### Required work
Copy out each line containing "three" from the entries below.

(Data entries)
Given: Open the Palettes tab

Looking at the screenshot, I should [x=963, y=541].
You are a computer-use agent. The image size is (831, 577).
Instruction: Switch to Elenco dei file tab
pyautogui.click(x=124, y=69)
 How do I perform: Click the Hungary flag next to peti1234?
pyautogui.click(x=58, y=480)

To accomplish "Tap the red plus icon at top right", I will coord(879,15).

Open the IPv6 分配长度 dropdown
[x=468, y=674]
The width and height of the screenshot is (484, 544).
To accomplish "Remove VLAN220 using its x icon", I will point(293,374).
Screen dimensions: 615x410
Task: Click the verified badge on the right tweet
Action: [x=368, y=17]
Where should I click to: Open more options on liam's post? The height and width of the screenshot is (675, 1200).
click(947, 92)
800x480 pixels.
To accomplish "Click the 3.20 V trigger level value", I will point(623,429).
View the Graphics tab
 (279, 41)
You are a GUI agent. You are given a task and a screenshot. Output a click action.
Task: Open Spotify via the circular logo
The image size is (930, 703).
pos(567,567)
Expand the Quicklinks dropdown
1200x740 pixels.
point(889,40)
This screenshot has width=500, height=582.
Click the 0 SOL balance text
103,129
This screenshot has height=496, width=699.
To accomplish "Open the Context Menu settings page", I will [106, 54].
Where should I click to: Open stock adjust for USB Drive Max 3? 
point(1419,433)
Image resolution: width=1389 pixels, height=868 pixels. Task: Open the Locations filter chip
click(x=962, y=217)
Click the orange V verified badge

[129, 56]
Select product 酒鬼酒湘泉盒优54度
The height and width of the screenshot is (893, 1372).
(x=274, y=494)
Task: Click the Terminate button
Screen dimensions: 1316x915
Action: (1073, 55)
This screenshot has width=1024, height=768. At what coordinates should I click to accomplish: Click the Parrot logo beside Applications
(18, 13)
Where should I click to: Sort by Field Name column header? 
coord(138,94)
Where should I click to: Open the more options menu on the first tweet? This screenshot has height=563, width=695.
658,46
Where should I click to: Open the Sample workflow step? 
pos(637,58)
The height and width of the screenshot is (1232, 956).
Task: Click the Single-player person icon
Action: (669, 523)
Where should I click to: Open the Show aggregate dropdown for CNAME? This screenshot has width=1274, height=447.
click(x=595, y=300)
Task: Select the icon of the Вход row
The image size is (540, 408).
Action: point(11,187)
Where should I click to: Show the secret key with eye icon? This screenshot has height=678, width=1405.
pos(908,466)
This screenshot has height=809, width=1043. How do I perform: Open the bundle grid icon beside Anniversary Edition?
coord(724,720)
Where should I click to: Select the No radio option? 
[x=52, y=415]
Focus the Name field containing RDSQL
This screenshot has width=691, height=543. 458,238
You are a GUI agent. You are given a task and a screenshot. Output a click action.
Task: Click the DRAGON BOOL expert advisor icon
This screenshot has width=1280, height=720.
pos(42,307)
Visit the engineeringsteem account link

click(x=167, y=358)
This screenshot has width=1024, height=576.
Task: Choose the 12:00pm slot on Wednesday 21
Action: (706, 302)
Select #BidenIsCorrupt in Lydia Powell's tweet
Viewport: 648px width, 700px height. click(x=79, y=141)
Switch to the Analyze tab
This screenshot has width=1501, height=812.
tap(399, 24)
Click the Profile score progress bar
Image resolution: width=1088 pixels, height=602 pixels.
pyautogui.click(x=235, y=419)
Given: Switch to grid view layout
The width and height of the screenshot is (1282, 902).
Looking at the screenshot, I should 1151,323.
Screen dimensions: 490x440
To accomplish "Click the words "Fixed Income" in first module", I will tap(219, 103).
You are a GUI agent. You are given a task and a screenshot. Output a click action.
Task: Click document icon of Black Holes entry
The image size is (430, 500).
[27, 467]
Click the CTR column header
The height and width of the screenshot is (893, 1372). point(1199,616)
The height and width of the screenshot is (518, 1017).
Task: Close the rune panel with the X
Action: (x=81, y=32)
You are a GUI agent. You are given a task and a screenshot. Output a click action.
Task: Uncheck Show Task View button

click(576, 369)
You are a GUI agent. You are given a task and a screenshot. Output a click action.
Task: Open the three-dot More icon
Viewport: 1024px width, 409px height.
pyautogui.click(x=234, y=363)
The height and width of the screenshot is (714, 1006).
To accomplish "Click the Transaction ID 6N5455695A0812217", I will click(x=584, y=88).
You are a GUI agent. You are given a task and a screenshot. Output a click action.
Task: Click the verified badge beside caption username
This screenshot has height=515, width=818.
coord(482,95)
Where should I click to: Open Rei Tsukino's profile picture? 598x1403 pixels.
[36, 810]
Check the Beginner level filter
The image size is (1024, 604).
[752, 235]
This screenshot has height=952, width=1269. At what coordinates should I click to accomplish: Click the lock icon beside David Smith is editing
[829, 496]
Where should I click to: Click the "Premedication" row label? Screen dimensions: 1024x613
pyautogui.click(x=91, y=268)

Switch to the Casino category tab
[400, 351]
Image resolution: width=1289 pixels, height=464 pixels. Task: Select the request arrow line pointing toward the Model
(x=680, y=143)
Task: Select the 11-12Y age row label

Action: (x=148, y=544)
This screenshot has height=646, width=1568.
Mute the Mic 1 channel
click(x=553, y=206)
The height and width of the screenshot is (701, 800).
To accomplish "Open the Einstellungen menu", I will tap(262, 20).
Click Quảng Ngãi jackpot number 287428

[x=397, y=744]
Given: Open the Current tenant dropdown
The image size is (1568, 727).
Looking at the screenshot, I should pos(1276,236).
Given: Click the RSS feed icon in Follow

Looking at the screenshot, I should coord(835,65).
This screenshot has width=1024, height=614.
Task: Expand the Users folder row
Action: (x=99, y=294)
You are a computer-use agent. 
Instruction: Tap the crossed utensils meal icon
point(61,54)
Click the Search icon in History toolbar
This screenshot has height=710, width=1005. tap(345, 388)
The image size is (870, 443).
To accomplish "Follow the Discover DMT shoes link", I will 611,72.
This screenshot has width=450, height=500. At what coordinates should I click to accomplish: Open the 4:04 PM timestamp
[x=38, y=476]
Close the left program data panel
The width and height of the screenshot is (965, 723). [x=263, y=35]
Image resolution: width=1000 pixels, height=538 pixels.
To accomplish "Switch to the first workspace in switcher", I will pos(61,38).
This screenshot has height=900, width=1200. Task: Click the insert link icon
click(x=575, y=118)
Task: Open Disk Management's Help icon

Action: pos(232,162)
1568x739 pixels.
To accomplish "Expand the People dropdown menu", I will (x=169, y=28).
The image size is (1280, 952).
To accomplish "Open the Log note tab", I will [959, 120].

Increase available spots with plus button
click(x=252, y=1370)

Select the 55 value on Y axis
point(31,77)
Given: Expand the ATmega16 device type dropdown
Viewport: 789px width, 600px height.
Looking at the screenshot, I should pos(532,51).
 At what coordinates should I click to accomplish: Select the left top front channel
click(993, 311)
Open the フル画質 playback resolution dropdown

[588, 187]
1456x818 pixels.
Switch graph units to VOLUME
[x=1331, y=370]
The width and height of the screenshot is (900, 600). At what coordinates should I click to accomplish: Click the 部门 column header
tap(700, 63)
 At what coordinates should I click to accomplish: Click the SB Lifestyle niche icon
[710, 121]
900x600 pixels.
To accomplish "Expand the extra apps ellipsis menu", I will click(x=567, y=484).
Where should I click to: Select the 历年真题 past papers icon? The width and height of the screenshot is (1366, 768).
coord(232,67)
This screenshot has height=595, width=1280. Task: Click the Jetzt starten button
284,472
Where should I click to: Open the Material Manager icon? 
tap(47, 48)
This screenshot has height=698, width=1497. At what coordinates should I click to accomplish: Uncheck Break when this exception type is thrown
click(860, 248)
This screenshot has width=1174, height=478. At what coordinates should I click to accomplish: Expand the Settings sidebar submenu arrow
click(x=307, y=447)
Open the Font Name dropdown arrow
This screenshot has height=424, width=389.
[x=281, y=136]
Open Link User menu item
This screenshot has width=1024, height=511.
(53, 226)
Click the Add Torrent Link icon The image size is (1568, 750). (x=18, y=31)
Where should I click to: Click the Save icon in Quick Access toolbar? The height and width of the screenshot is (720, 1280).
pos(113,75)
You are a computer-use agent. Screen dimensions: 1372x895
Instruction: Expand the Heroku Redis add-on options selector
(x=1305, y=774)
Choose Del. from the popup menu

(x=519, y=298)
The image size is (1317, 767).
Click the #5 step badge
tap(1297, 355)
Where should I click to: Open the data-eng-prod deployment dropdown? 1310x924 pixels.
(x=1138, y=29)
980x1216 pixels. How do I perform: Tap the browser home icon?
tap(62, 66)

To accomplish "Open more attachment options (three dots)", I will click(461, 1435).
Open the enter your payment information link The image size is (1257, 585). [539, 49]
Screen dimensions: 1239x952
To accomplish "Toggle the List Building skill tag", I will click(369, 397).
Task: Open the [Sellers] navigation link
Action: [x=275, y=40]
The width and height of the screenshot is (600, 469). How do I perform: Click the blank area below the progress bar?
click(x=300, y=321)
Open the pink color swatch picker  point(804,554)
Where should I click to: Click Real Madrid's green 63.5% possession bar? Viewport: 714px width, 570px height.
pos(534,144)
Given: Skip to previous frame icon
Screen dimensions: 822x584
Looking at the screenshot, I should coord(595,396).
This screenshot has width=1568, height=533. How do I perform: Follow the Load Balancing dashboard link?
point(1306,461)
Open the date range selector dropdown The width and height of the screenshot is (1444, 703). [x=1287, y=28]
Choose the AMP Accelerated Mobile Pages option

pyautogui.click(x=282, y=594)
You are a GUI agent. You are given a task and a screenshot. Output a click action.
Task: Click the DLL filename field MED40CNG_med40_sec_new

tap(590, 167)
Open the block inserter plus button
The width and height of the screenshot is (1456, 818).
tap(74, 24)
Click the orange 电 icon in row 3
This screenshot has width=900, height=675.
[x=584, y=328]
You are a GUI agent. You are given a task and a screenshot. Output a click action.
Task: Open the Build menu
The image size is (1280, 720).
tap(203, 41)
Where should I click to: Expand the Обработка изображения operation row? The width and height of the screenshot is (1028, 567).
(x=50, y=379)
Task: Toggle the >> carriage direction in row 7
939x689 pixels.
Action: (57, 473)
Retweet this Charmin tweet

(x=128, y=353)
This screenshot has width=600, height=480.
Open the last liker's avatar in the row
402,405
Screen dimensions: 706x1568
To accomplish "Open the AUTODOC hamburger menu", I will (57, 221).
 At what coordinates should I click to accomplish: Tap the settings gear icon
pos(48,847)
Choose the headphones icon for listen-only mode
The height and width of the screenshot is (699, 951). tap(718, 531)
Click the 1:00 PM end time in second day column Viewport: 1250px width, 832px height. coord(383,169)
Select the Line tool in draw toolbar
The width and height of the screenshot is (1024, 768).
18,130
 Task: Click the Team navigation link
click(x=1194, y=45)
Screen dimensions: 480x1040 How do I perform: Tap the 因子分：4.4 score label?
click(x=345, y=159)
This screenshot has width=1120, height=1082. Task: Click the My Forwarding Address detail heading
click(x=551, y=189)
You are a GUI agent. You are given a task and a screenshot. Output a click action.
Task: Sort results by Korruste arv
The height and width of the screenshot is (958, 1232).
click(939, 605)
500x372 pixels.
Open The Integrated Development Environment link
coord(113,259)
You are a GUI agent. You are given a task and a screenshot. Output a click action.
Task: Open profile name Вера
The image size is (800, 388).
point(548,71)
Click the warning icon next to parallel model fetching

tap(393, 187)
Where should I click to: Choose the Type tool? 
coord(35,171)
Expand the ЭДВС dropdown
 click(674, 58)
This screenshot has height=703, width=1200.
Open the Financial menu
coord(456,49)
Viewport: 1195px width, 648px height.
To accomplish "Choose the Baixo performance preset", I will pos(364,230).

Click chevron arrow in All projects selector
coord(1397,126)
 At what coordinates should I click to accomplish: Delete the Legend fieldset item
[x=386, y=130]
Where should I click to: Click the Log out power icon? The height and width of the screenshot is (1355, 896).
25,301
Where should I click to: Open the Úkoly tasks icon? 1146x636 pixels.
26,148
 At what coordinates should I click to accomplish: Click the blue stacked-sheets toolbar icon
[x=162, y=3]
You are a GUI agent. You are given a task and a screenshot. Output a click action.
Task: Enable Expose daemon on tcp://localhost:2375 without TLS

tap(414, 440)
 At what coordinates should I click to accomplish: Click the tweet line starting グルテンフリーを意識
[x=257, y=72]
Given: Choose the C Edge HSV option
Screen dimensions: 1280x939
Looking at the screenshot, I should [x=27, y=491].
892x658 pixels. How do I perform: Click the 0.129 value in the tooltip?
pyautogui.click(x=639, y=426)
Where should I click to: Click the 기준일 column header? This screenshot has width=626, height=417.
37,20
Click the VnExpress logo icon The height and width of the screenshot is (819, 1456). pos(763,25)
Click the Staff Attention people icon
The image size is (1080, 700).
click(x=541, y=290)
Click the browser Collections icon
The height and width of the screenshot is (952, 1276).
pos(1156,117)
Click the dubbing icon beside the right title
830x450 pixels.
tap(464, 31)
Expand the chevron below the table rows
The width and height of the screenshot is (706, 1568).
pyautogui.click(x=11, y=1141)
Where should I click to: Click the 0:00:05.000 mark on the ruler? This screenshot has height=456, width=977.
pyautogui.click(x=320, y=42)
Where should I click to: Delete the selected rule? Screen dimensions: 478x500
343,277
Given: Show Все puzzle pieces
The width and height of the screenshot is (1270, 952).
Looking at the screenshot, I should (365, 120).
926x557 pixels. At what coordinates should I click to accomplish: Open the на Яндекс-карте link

### Answer to this exercise
Task: Open the three-dot More icon
To accomplish "Open more attachment options (three dots)", I will click(461, 1435).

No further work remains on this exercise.